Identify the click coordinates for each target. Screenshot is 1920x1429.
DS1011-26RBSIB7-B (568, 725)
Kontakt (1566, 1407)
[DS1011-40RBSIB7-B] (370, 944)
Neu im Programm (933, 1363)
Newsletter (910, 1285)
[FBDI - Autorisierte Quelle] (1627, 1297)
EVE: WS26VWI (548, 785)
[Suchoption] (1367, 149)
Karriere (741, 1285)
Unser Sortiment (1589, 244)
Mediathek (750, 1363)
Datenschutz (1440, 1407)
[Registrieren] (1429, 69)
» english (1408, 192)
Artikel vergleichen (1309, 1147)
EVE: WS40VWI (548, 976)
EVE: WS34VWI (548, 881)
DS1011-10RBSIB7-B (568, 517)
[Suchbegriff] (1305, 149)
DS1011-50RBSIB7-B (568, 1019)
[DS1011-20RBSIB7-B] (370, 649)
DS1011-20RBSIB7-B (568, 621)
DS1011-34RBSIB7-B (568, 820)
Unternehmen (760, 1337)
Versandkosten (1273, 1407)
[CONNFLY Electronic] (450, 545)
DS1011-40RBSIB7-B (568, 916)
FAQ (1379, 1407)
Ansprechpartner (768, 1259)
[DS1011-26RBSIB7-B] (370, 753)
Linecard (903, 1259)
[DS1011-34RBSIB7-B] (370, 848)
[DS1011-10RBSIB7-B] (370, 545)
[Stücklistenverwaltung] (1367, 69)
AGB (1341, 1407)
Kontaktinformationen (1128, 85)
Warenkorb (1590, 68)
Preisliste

### Exercise prompt
Would you print, exactly as written, every line above from the one holding "[FBDI - Autorisierte Quelle] (1627, 1297)" through the one holding "DS1011-50RBSIB7-B (568, 1019)", with both included and no other lines?

### Response to this task
[FBDI - Autorisierte Quelle] (1627, 1297)
EVE: WS26VWI (548, 785)
[Suchoption] (1367, 149)
Karriere (741, 1285)
Unser Sortiment (1589, 244)
Mediathek (750, 1363)
Datenschutz (1440, 1407)
[Registrieren] (1429, 69)
» english (1408, 192)
Artikel vergleichen (1309, 1147)
EVE: WS40VWI (548, 976)
EVE: WS34VWI (548, 881)
DS1011-10RBSIB7-B (568, 517)
[Suchbegriff] (1305, 149)
DS1011-50RBSIB7-B (568, 1019)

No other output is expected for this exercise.